**Dataset excerpts**
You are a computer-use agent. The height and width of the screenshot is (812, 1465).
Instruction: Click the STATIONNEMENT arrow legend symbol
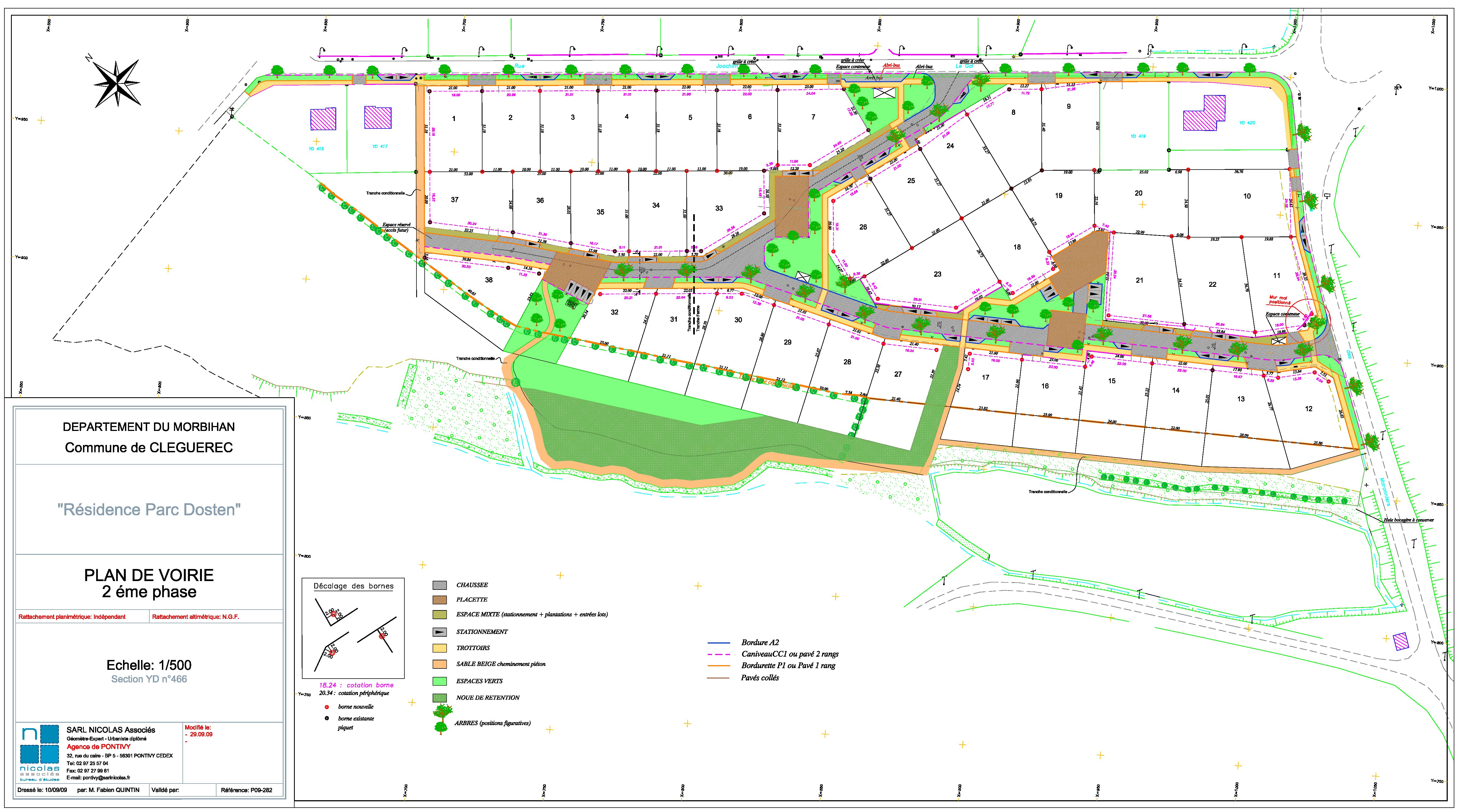tap(440, 632)
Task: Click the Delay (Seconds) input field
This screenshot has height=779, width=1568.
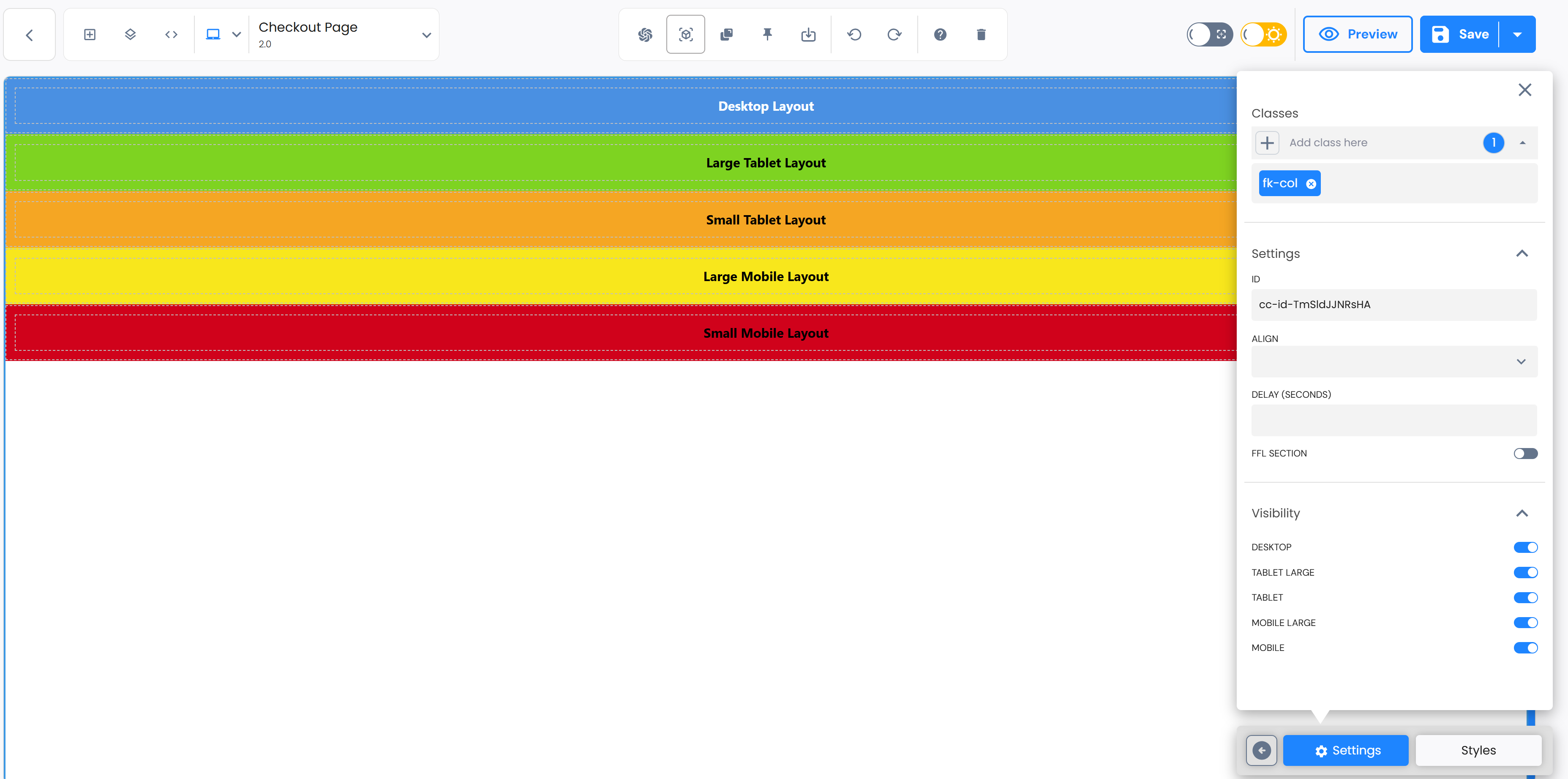Action: pyautogui.click(x=1393, y=420)
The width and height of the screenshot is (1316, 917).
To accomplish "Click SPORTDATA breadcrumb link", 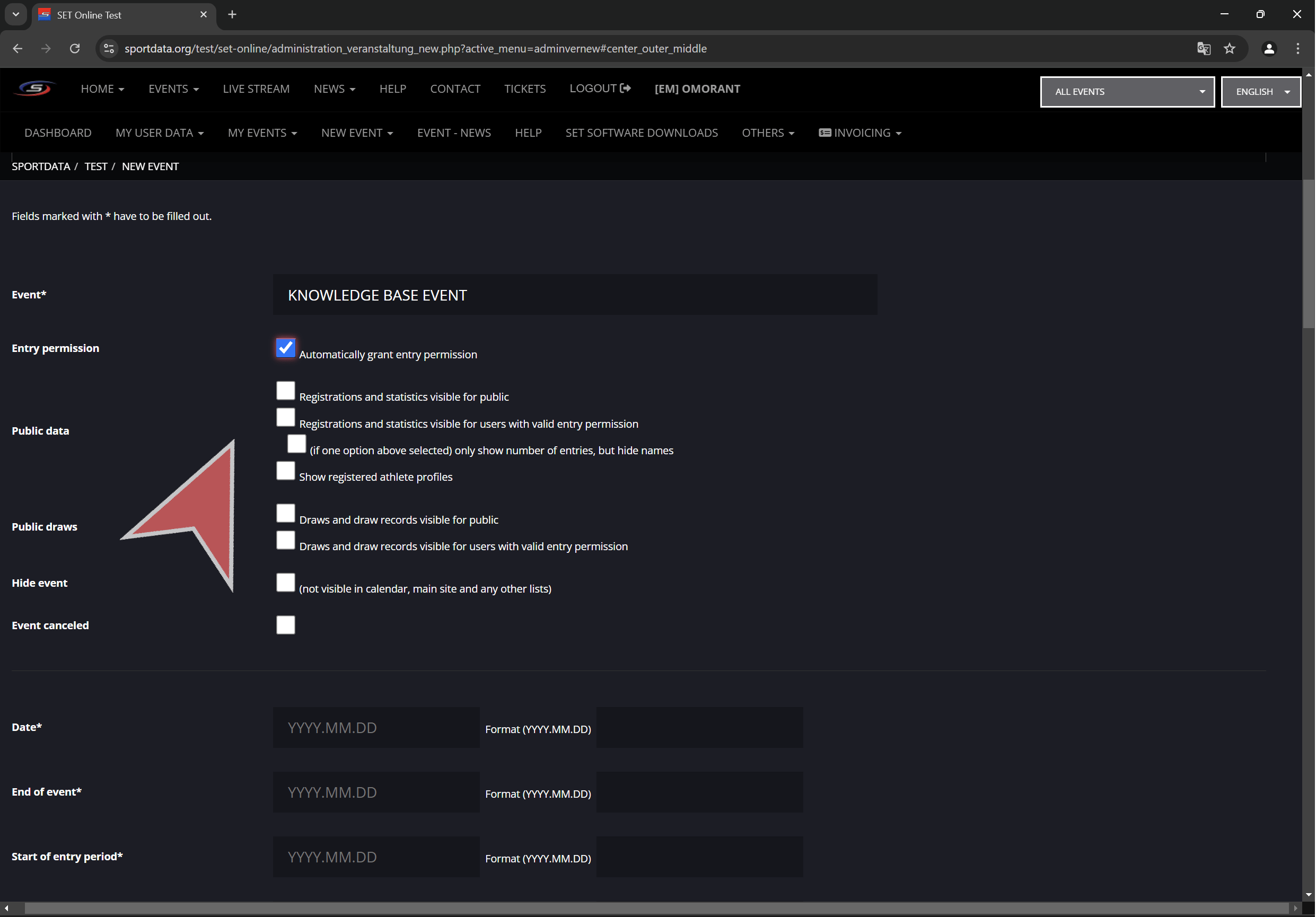I will 41,166.
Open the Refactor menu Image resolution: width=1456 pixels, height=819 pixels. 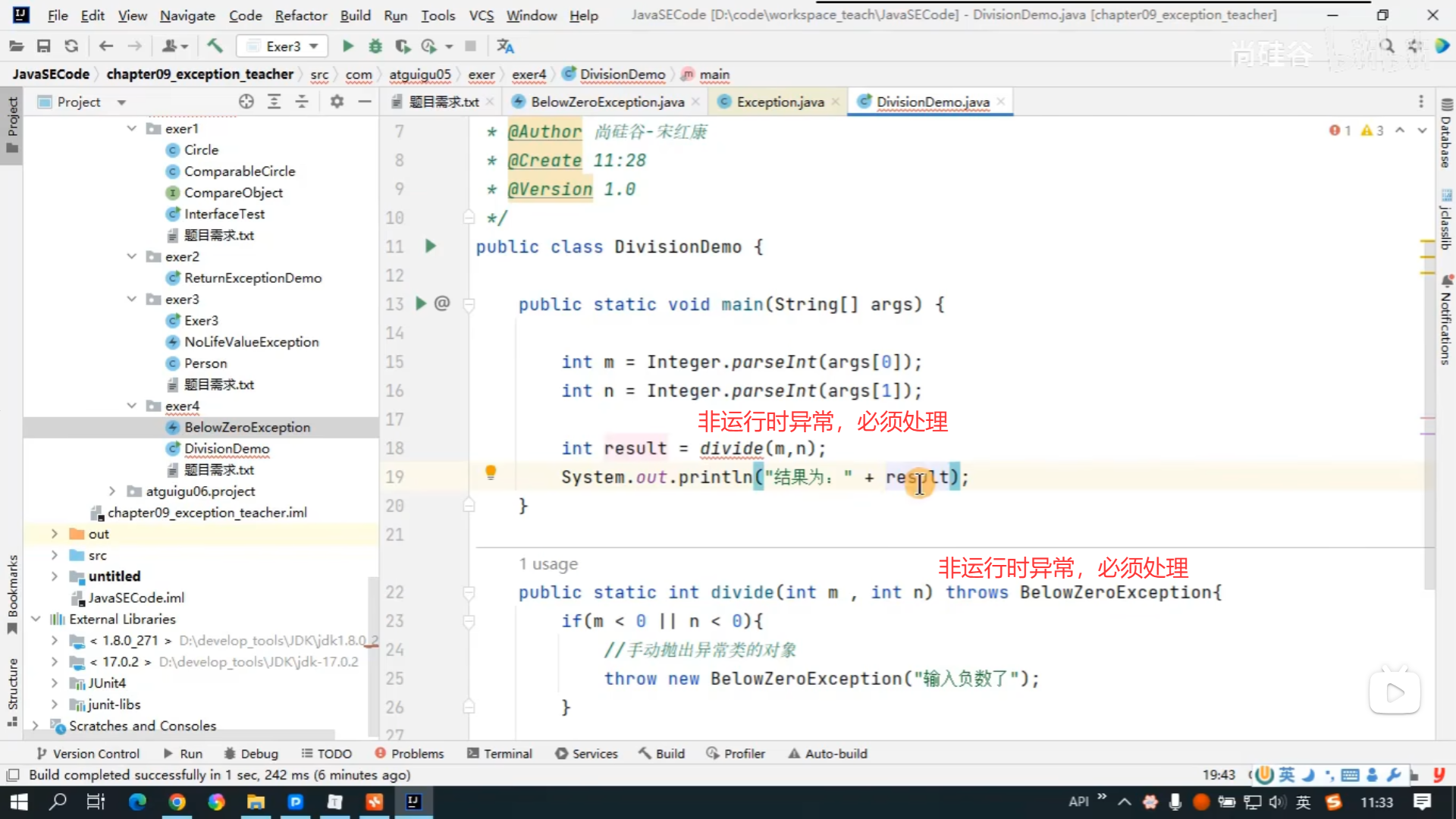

**What is required**
From the first line of the records through the line containing "Task: Click the Delay (Seconds) input field", please output exactly those lines and nothing more, leaving out the pictures.

**Response box**
You are a computer-use agent. The height and width of the screenshot is (812, 1465).
Instruction: Click the STATIONNEMENT arrow legend symbol
tap(440, 632)
Task: Click the Delay (Seconds) input field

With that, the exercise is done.